=== Work instructions ===
The required output is the exact run of lines from the one that contains "Click the phrase 効率プレイ" to the end of the data, with every picture left out.

————

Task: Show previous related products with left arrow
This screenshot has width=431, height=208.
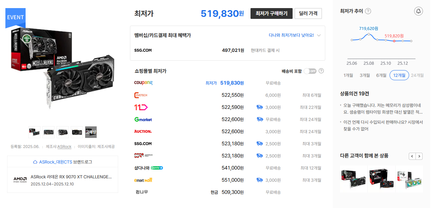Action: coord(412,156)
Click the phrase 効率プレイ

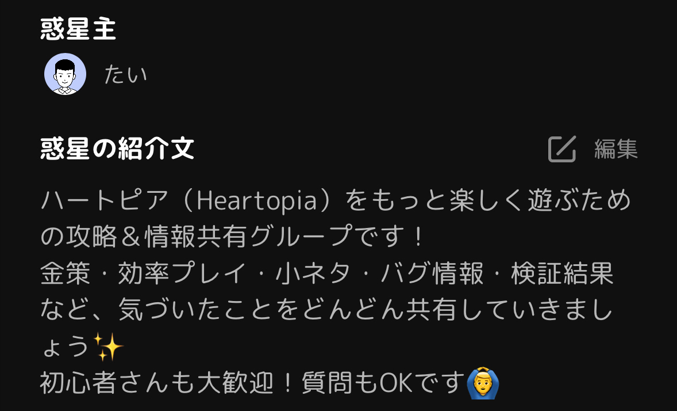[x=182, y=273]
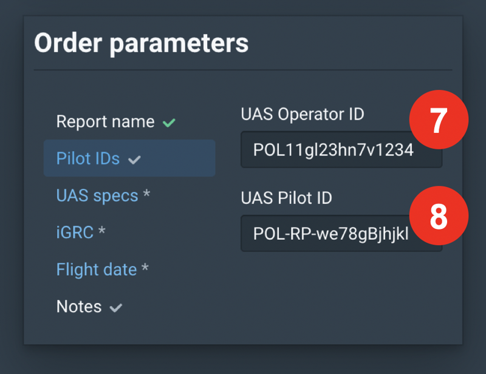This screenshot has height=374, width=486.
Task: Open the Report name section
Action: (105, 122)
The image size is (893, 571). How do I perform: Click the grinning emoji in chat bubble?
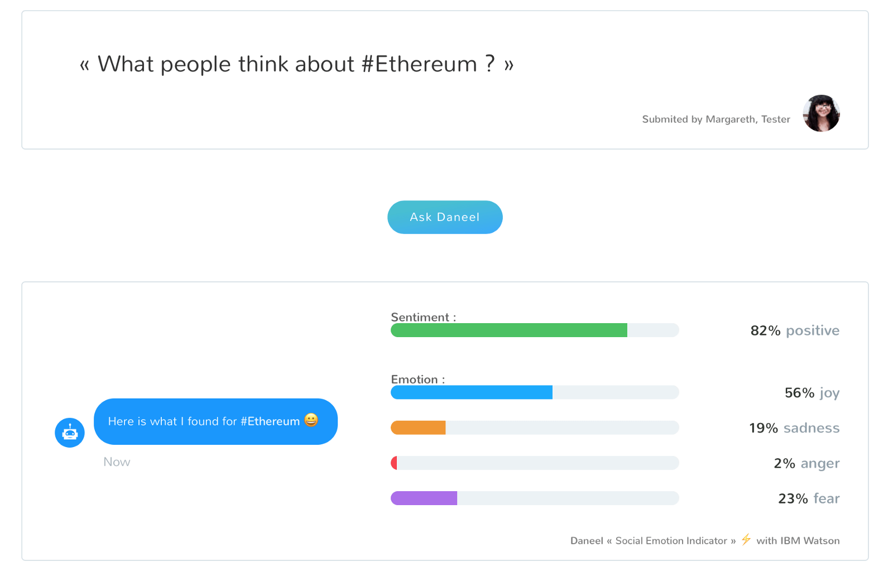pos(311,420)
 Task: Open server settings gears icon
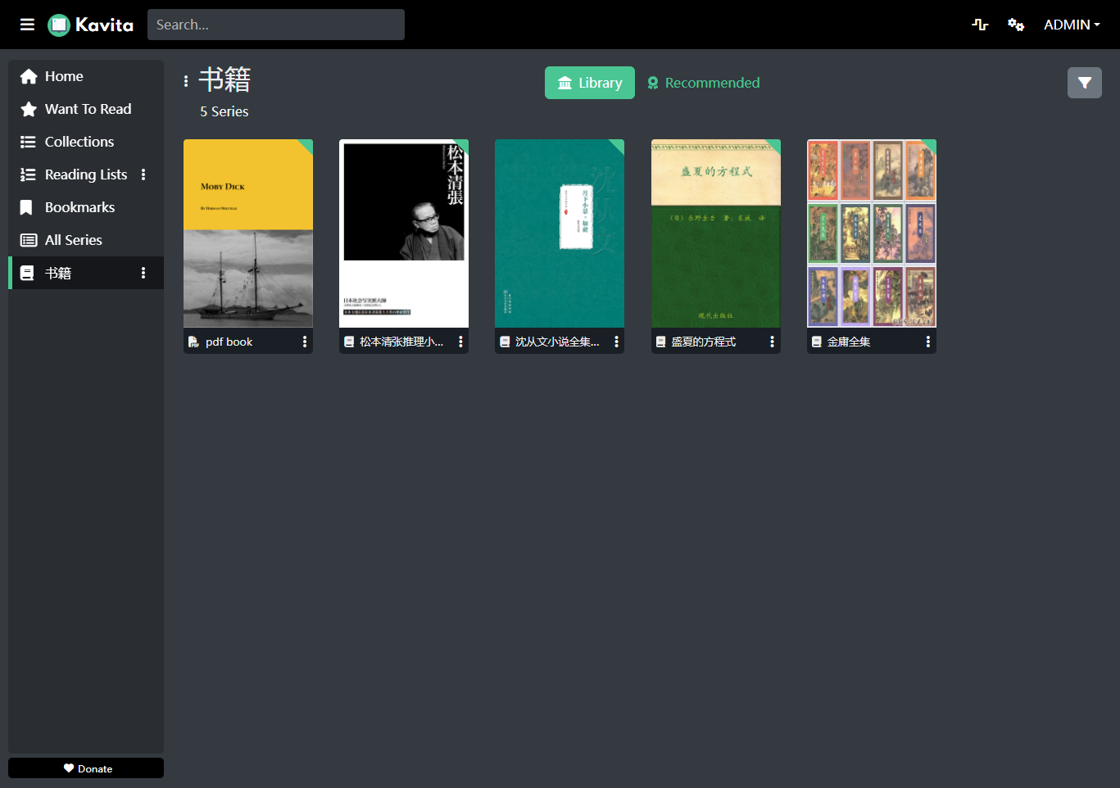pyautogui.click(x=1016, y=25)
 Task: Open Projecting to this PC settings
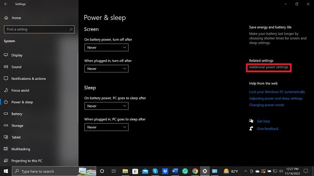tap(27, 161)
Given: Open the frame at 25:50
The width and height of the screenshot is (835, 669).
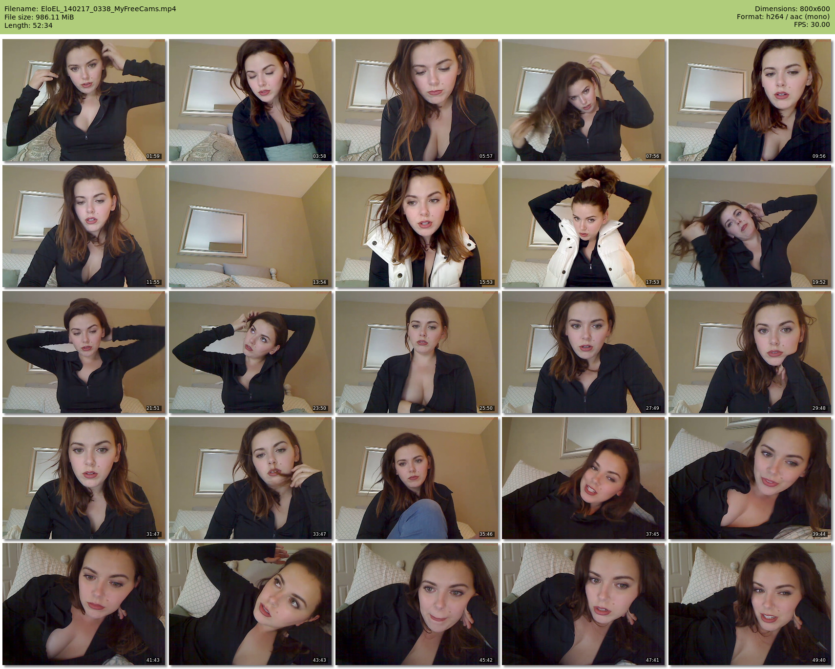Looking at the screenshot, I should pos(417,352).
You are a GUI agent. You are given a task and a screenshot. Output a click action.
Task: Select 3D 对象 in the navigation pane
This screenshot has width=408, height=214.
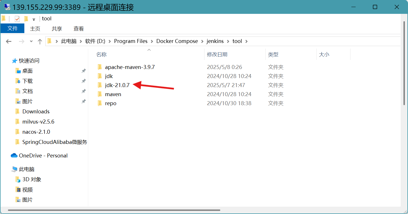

————

=== Expected answer ===
Click the phrase 効率プレイ

[x=182, y=273]
This screenshot has height=374, width=486.
Task: Open the Report name section
Action: (105, 122)
The image size is (893, 571). How do I perform: Click the grinning emoji in chat bubble?
pos(311,420)
 Task: Open server settings gears icon
pyautogui.click(x=1016, y=25)
 Task: Open Projecting to this PC settings
tap(27, 161)
Given: Open the frame at 25:50
The width and height of the screenshot is (835, 669).
Looking at the screenshot, I should pos(417,352).
You are a GUI agent. You are given a task and a screenshot. Output a click action.
Task: Select 3D 对象 in the navigation pane
This screenshot has width=408, height=214.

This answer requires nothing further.